** start of Record list **
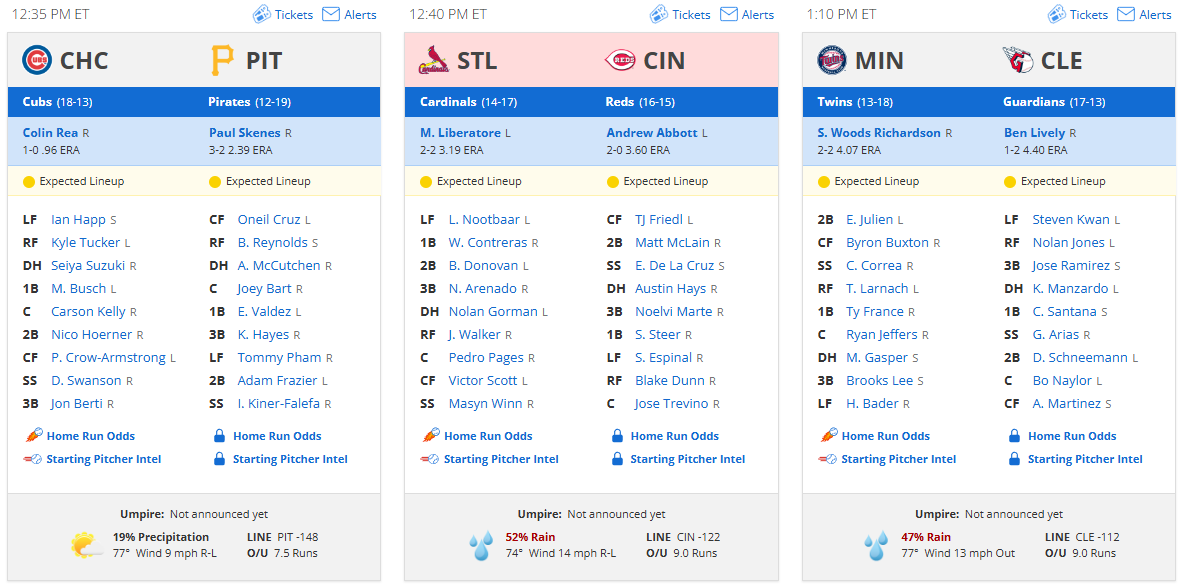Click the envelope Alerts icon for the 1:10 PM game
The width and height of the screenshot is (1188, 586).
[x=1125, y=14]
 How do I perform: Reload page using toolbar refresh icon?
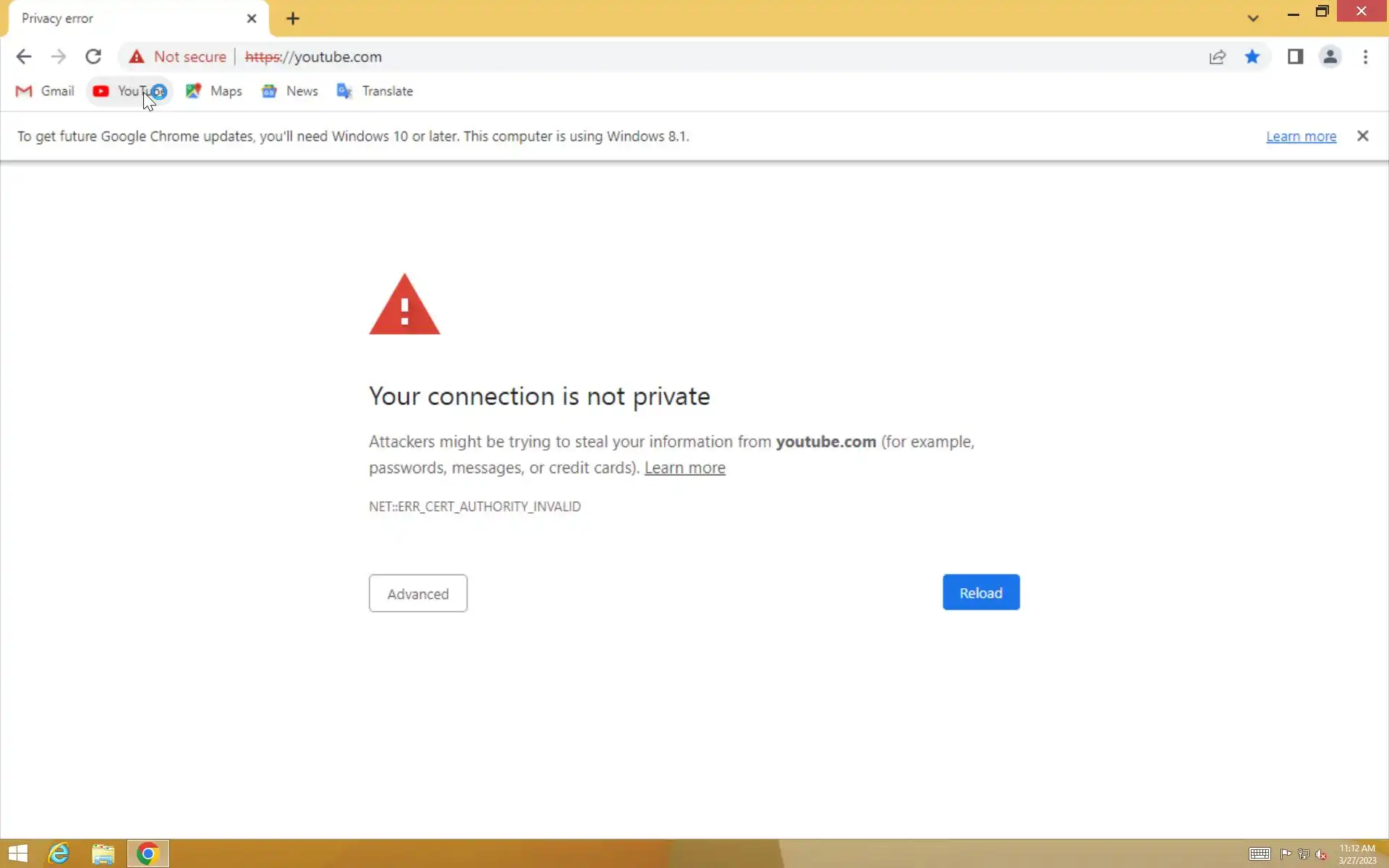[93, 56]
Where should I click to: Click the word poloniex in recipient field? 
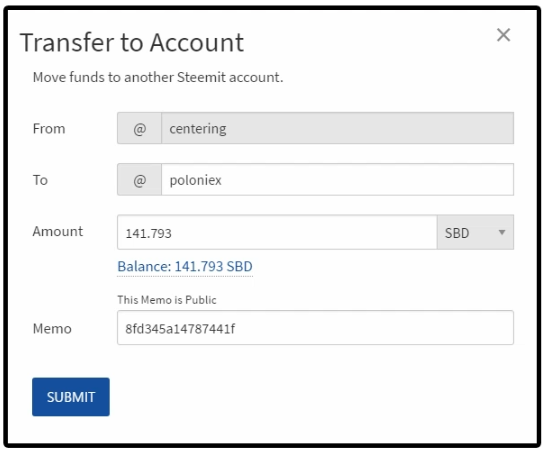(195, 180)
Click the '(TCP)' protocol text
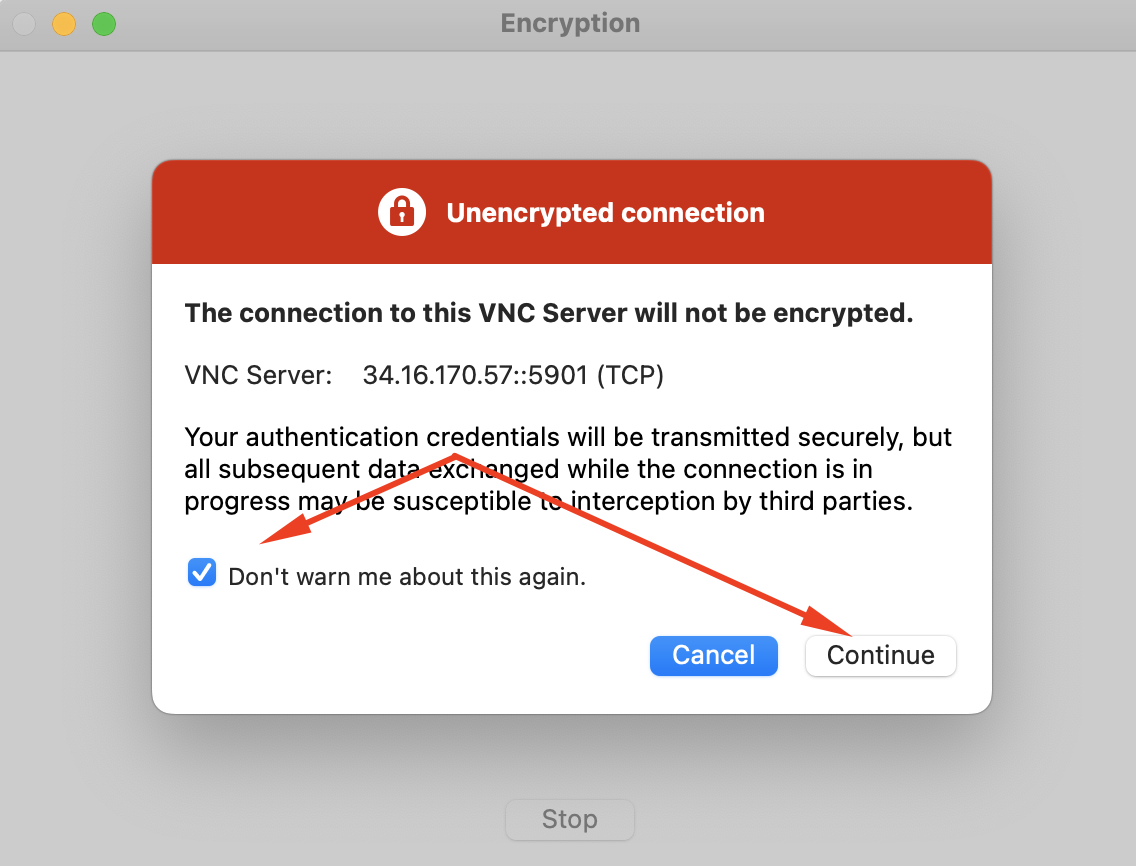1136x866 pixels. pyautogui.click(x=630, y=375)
** end of Record list **
**Written task**
Output every line of the items above verbatim, in order, and leave out the pictures.

**Response to the task**
Click the envelope Alerts icon for the 1:10 PM game
The width and height of the screenshot is (1188, 586).
[x=1125, y=14]
 How do I perform: Reload page using toolbar refresh icon?
[93, 56]
Where should I click to: Click the word poloniex in recipient field? 
(195, 180)
Click the '(TCP)' protocol text
1136x866 pixels. pyautogui.click(x=630, y=375)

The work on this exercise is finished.